> **INSTRUCTION**
Write out all the records below again, swapping "Given:" for "Goal:" wherever it appears and changing nothing else.

> **EXTRACTED MATERIAL**
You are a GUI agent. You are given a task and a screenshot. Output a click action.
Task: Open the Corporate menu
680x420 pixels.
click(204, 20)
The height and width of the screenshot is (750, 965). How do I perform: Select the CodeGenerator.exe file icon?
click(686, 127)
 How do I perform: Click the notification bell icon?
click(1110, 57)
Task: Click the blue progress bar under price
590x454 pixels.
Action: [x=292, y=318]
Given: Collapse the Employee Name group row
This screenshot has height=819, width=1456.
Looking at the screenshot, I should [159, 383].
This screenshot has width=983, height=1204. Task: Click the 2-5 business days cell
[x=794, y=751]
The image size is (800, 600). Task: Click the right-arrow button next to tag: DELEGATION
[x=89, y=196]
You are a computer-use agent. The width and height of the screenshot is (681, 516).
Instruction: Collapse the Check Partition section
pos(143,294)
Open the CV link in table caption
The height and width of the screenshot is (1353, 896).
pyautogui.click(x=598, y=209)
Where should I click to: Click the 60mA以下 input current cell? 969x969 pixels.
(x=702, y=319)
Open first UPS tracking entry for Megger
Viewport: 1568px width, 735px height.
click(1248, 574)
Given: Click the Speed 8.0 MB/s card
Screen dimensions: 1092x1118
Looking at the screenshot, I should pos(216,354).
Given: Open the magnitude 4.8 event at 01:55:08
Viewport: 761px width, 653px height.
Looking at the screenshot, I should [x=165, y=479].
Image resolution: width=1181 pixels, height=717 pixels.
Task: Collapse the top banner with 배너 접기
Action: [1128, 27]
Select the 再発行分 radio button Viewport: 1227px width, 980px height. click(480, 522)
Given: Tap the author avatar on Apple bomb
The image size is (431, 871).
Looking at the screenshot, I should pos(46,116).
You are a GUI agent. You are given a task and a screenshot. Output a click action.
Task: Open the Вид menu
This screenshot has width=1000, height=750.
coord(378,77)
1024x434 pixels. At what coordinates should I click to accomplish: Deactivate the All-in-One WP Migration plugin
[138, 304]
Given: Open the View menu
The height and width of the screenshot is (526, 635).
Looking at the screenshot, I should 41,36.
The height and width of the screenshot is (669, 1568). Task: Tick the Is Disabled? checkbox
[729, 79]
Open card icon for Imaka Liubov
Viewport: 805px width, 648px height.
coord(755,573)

> **RESULT FOR THIS EXERCISE**
You are a GUI agent. You are given a task and a screenshot. Output a click action.
Task: Open the Corporate menu
680x420 pixels.
click(204, 20)
The height and width of the screenshot is (750, 965). How do I perform: Select the CodeGenerator.exe file icon?
click(686, 127)
 How do I perform: Click the notification bell icon?
click(1110, 57)
Task: Click the blue progress bar under price
590x454 pixels.
Action: [x=292, y=318]
Goal: Collapse the Employee Name group row
This screenshot has height=819, width=1456.
Looking at the screenshot, I should [159, 383].
This screenshot has width=983, height=1204. Task: Click the 2-5 business days cell
[x=794, y=751]
The image size is (800, 600). Task: Click the right-arrow button next to tag: DELEGATION
[x=89, y=196]
You are a computer-use agent. The width and height of the screenshot is (681, 516).
Instruction: Collapse the Check Partition section
pos(143,294)
Open the CV link in table caption
The height and width of the screenshot is (1353, 896).
pyautogui.click(x=598, y=209)
Where should I click to: Click the 60mA以下 input current cell? 969x969 pixels.
(x=702, y=319)
Open first UPS tracking entry for Megger
Viewport: 1568px width, 735px height.
click(1248, 574)
Goal: Click the Speed 8.0 MB/s card
Screen dimensions: 1092x1118
Looking at the screenshot, I should pos(216,354).
Goal: Open the magnitude 4.8 event at 01:55:08
Viewport: 761px width, 653px height.
Looking at the screenshot, I should [x=165, y=479].
Image resolution: width=1181 pixels, height=717 pixels.
Task: Collapse the top banner with 배너 접기
Action: [1128, 27]
Select the 再発行分 radio button Viewport: 1227px width, 980px height. click(480, 522)
Goal: Tap the author avatar on Apple bomb
The image size is (431, 871).
Looking at the screenshot, I should pos(46,116).
You are a GUI agent. You are given a task and a screenshot. Output a click action.
Task: Open the Вид menu
This screenshot has width=1000, height=750.
coord(378,77)
1024x434 pixels. At what coordinates should I click to accomplish: Deactivate the All-in-One WP Migration plugin
[138, 304]
Goal: Open the View menu
The height and width of the screenshot is (526, 635).
Looking at the screenshot, I should 41,36.
The height and width of the screenshot is (669, 1568). Task: Tick the Is Disabled? checkbox
[729, 79]
Open card icon for Imaka Liubov
Viewport: 805px width, 648px height.
coord(755,573)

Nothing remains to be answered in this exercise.